La legitimidad ética de la sentencia judicial de pena de muerte es uno de los escollos con que se enfrenta el derecho moral.

Para los detractores de la pena de muerte existen dos principios por los que la pena capital no puede ser aplicada:
     1º La incapacidad del hombre para conocer la plena verdad sobre la culpabilidad del procesado.
     2º La sentencia debe ser reparadora, o sea, un castigo cuyo objeto es rehabilitar al condenado del delito cometido y reinsertarlo en la sociedad.
Para los partidarios de la pena de muerte el objeto de esta sentencia es la ejemplaridad del ejercicio de la justicia, por cuyo temor el ciudadano evite la práctica del crimen.

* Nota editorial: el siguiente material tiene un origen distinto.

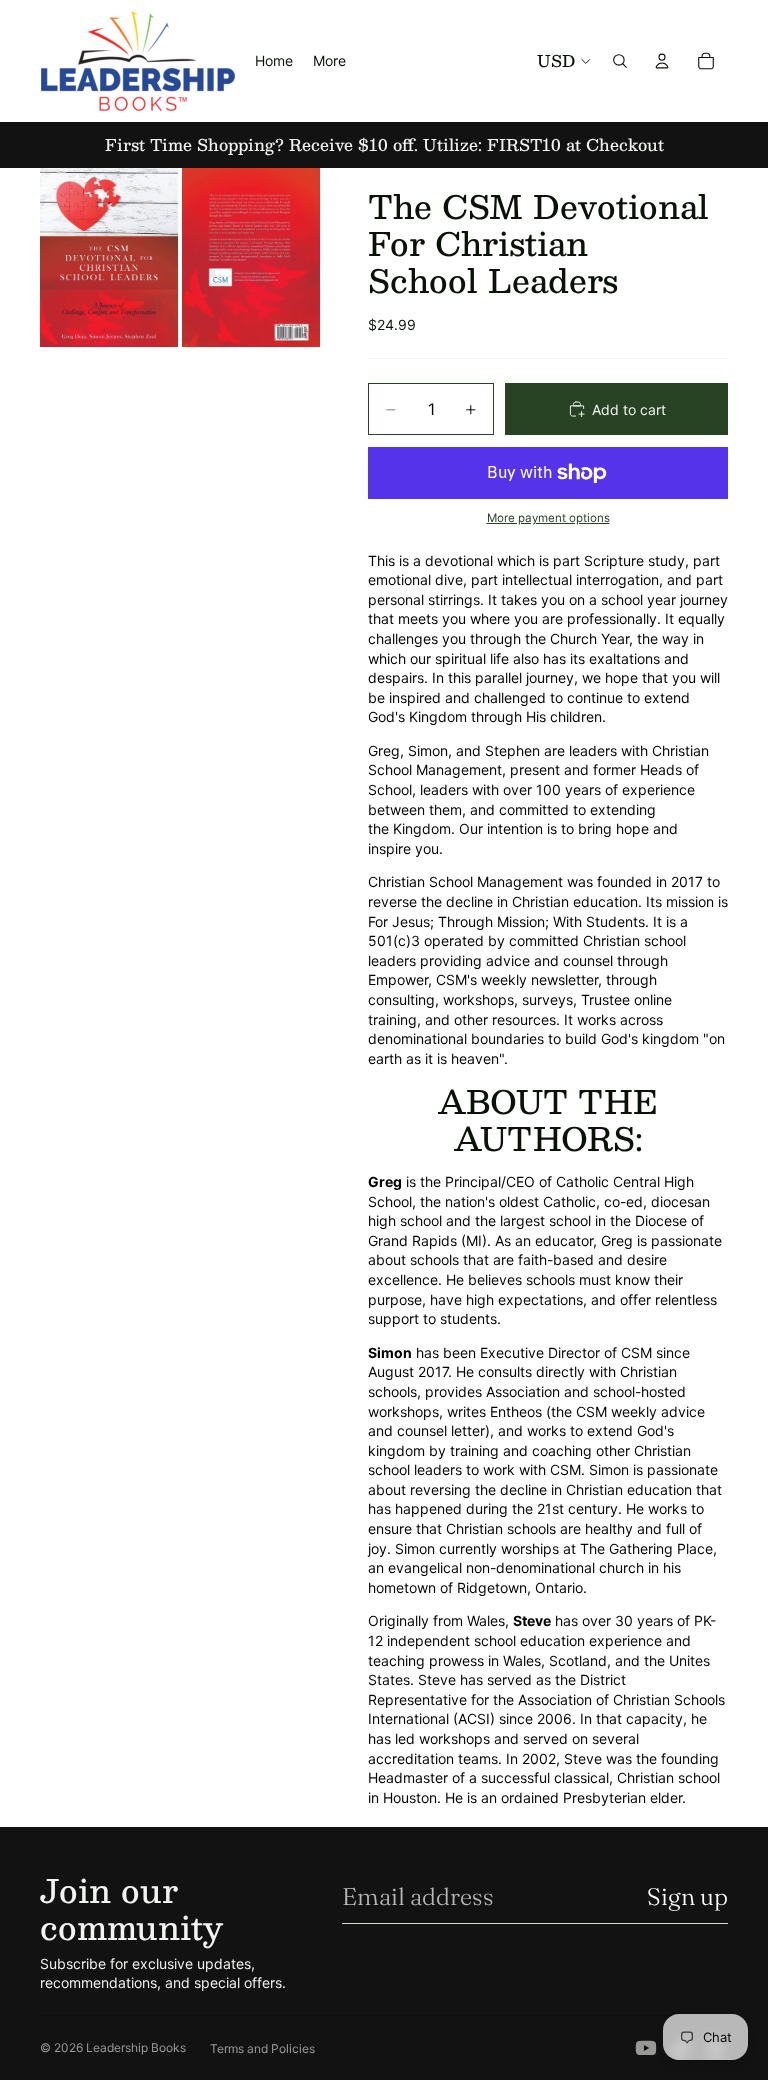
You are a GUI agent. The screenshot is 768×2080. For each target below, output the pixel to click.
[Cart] (706, 61)
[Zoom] (109, 257)
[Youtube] (646, 2048)
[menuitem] (329, 61)
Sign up (687, 1896)
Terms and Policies (262, 2048)
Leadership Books (136, 2047)
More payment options (548, 518)
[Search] (620, 61)
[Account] (662, 61)
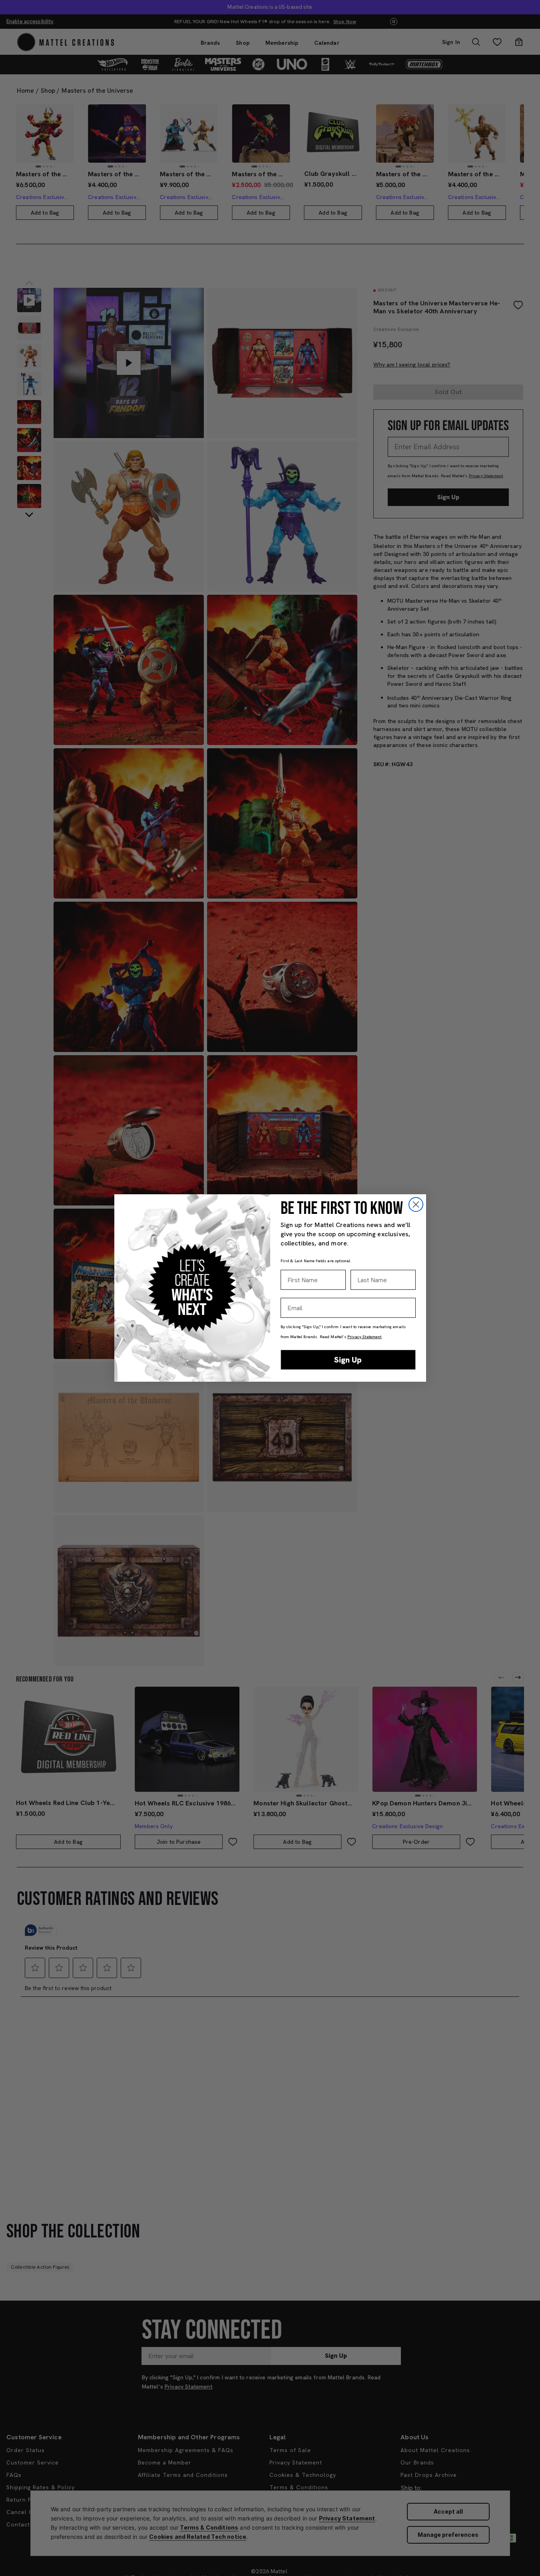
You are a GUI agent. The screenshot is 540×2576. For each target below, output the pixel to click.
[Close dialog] (416, 1204)
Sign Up (348, 1360)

La argumentación se apoya en la tesis de preservar prioritariamente la vida de los inocentes frente a los delincuentes.
Desde el punto de vista moral, muchos consideran a la pena de muerte vinculada a la legítima defensa, ejercida no individualmente sino de modo colectivo. Otros la legitiman desde la interpretación de la ley del talión: la justicia sólo se restablece en el marco social aplicando la sanción proporcional al delito cometido.
La argumentación de la legítima defensa se sostiene en que el derecho a la vida como primer fundamento es inalienable, y por ello el hombre tiene derecho a ejercer en su defensa los actos necesarios para conservarla frente al agresor, incluida la muerte del mismo. Esta argumentación encontraría su legitimación en la misma justicia, en cuanto ella entiende de la aplicación de los medios para el ejercicio de un derecho. Trasladada al espacio social, se justificaría la aplicación de la pena de muerte como el ejercicio por parte del legítimo poder social del deber de proteger el derecho a la vida de los ciudadanos frente a la amenaza real de los agresores de hecho. Del que se pueda esperar que realice un acto criminal, la sociedad está legitimada a eliminarlo antes que lo ejecute. En la medida que así se hace, se evita la muerte de inocentes.

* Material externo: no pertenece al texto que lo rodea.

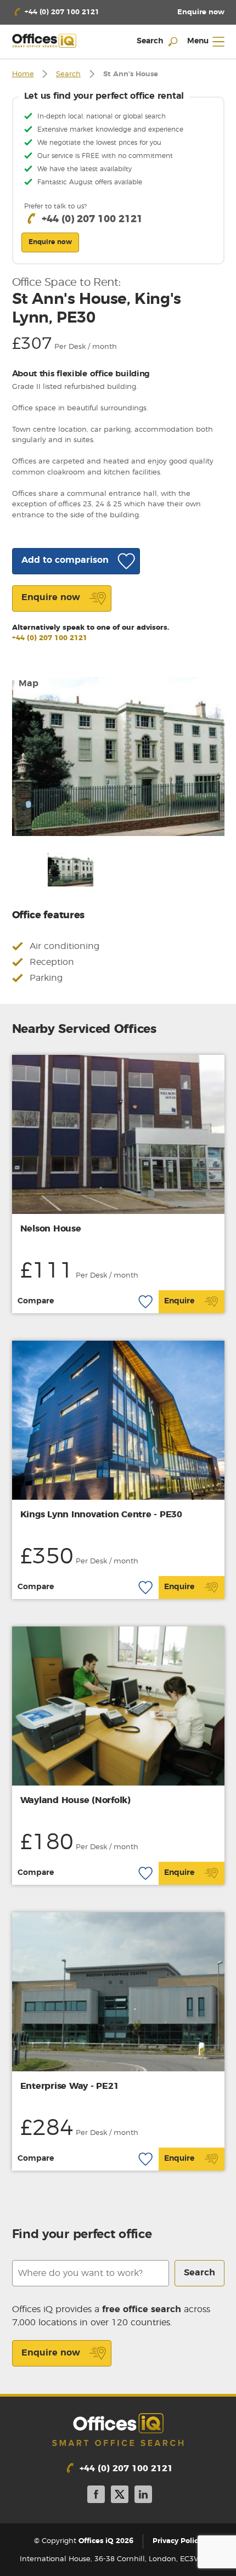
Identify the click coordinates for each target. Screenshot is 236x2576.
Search (68, 74)
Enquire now (50, 2352)
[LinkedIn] (143, 2496)
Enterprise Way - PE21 (69, 2086)
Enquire (179, 1301)
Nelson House (50, 1228)
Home (23, 74)
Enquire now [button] (50, 242)
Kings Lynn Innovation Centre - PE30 (101, 1514)
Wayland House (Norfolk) (75, 1800)
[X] (119, 2496)
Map (28, 683)
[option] (118, 756)
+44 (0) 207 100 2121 (49, 638)
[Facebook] (96, 2496)
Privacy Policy (177, 2541)
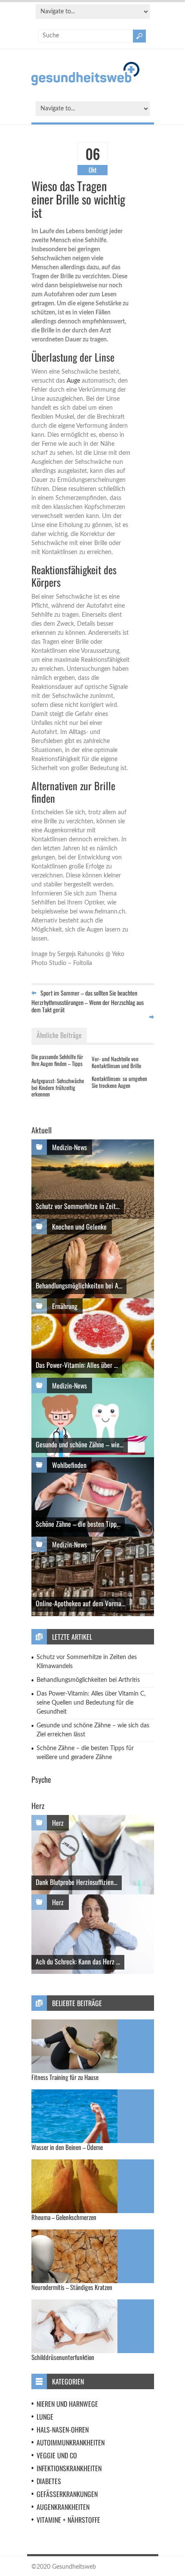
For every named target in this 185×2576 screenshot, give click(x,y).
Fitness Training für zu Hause (65, 2077)
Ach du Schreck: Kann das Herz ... (78, 1961)
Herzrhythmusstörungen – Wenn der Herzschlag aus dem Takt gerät (87, 1006)
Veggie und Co (57, 2455)
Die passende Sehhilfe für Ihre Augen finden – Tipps (57, 1060)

Existen ordenamientos jurídicos que sólo reconocen esa legítima defensa en casos de situaciones límites, como la defensa en caso de guerra.
El fundamento ético de la legítima defensa exige dos premisas:
     1º Razonable certeza de peligro de la propia vida.
      2º Proporcionalidad de los medios aplicados en la defensa.
No basta que la vida pueda estar en peligro por causa de una agresión, sino que el peligro sea evidente, y además, la proporcionalidad de los medios exige que los actos para la neutralización del agresor sean los que puedan causarle el mínimo daño posible.
Mutans mutanti estos principios éticos a la situación de defensa social, habría que determinar que la pena de muerte sólo estaría éticamente legitimada cuando se dieran la situación de que la amenaza de la vida de los ciudadanos fuera evidente y que no pudieran aplicarse otros medios para controlar al delincuente.
En las sociedades desarrolladas, la capacidad real de medios para la reducción de los delincuentes es tal, que muy difícilmente podría llegar a justificarse un peligro para los ciudadanos, pues los medios de reclusión minimizan de hecho la reincidencia al tiempo que posibilitan la reinserción.
Sólo en sociedades subdesarrolladas con un grado de delincuencia generalizada y pocos medios de orden podría entenderse como ética la pena de muerte aplicada como legítimo medio de defensa social. El gran problema que se plantea en este caso es la falta de garantías jurídicas que suelen acompañar a los procesos.
El recurso a la disuasión del crimen por la aplicación ejemplar de la ley, se encuentra altamente contestado. Sociólogos y psicólogos del mundo entero defienden que la ejemplaridad en la contundencia del castigo que supone la pena de muerte no influye en la reducción de la criminalidad.
Si algunos estados poderosos en medios y recursos siguen manteniendo en sus estructuras penales la sentencia a muerte, habría que analizar si ello no es consecuencia de un hábito social de autoprotección psicológica más que un medio real de lucha contra la delincuencia. Quizá en el fondo coexista un desprecio total por la vida de quien es capaz de asesinar, y un sentir que ni siquiera merece que sobreviva en la cárcel sostenido por sus impuestos.